Wonder tree with medicinal value gives hope to farmers in arid areas

Elizabeth Mbogo attends to a customer at one of her outlets in Nairobi. PHOTO/SALATON NJAU

What you need to know:

  • To ensure accountability, Botanic treasures works with groups of farmers.
  • It takes nine months for a farmer to start earning from the ‘magic tree’ with a kilo of its dry produce attracting Sh300. Her firm buys both leaves, the back and to a minor extend, the roots of moringa tree.

The skill of traditional medicine has for long been handed down orally from one generation to the other, a strategy that has seen herbalists keep their trade secret.

It is, therefore, not unusual to see herbalists marketing their products in intricately labelled containers, ostensibly to keep the ingredients private.

But Elizabeth Mbogo is changing the trade and has no secrets about the ingredients of her product that saw her ditch a high-flying career five years ago.

The mother-of-two was shoved into the world of herbal medicine at her lowest moment by her husband in 2007.

“I had no milk to breast feed my first child and all the known modern methods had failed until my husband brought me some nondescript seeds to chew and the results were instantaneous,” she says.

All over a sudden, she had milk in plenty to breast feed her bundle of joy.

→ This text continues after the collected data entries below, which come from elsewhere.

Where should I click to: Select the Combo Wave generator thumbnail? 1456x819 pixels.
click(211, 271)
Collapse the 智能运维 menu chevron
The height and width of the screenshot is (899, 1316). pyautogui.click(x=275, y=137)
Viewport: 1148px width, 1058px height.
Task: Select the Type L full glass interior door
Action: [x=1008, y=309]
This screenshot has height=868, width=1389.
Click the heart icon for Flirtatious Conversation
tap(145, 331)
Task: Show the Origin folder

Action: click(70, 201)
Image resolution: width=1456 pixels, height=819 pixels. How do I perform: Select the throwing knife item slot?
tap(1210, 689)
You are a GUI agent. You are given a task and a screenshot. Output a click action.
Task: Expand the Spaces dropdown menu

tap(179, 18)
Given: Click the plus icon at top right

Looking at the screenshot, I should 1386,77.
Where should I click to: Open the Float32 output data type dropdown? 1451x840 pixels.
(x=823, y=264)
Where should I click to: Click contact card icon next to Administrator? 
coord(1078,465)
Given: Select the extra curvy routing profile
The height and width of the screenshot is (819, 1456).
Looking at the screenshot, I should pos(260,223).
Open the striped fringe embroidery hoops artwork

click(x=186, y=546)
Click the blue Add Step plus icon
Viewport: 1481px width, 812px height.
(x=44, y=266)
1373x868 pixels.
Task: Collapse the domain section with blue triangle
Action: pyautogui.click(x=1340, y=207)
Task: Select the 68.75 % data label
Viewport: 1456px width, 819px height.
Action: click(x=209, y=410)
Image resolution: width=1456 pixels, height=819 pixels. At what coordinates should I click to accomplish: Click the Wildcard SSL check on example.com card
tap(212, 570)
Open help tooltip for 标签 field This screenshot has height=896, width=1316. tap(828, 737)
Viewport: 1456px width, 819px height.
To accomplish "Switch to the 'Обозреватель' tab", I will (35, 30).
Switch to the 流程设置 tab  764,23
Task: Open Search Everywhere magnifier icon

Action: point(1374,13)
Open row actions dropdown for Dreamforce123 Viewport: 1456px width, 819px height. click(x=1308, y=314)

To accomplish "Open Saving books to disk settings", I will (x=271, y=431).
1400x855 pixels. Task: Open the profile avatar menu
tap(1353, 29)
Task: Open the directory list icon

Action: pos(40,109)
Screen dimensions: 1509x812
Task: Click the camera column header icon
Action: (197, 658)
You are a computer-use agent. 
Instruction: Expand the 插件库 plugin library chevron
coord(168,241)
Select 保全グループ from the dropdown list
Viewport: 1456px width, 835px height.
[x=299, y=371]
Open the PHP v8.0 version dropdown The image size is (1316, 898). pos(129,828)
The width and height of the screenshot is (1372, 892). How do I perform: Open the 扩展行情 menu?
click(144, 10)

Through study, she would later establish that the “magic seed” came from a wild tree scientifically known as moringa oleifera.  It was used on small-scale by those who knew of its healing benefits.

“The more I used moringa, the more I got convinced to share it. I won over my extended family and friends to use it and their health improved considerably,” she says.

Internet searches and literature review on the tree surprised her as to why no entrepreneur had exploited the crop commercially.

The thought of making moringa a lifestyle for Kenyans kept recurring and eventually she quit her job from a local film company to invest in the magic tree. She started with buying the herb and going to every event she could manage — women chama meetings, school gatherings, church forums and agricultural field days just to popularise her new-found passion.

“I would receive lots of questions from farmers and consumers but I would make sales at the end of every presentation,” she says.

Her mission, she notes, went beyond teaching and helping people make the right diet choices; it involved putting in place information systems for the data which she had obtained. She went the World Agroforestry Centre searching for information on the different species of moringa and where the tree can grow best. The Ministry of Agriculture, department of nutrition, offered her a ready farmer’s forum where she championed for its planting and use.

Since she wanted to professionalise her herbal medicine practice, Ms Mbogo partnered with her husband — an agronomist — to register a firm, Botanic treasures, dealing in processing, distributing and retailing of nutritional health products majorly from moringa olifeira.

Currently, her firm has over 1,000 acres of land under moringa spread in Kenya’s arid and semi-arid areas and owned by a network of 500 farmers. The tree thrives well in arid climatic conditions.

“We are currently working with over 500 farmers in Turkana, Yatta, Makueni, Meru, Mbeere, Siaya, Bomet, Taita, Muranga, Nyeri, Kilgoris, Embu, Malindi and Lamu from whom we invest and buy the produce” she notes.

To ensure accountability, Botanic treasures works with groups of farmers.

Her husband uses his knowledge in agronomy to train farmers on best farming practices, for example, on organic pest control in order to ensure that their product meets both local and international standards.

Botanic treasures, she says, is a social enterprise offering marginalised farmers in arid and semi arid regions a crop that can make good income.

Yields increase

“As a social entrepreneur, I constantly plough back my profits to train farmers on growing and use of moringa,” she says.

It takes nine months for a farmer to start earning from the ‘magic tree’ with a kilo of its dry produce attracting Sh300. Her firm buys both leaves, the back and to a minor extend, the roots of moringa tree.

A well-tended acre of the tree has the potential to give a farmer about Sh125,000 every month in an entire harvesting season. The yields increase as the tree grows older.

Her company has invested in a 50-acre nucleus of the tree to ensure a continuous supply of the raw material at their processing plant when supplies are not forthcoming.

After processing in their factory based at Karen, Nairobi, the various herbal products from moringa are supplied to supermarkets and distributors in and outside the country.

“We have a distributor in Botswana with several individuals in the diaspora requesting for regular supplies from our website which we deliver,” says Mrs Mbogo.

Five years since she opened her business with Sh30,000 capital, Botanic treasures has employed eight people besides offering an income to farmers in arid and semi-arid areas.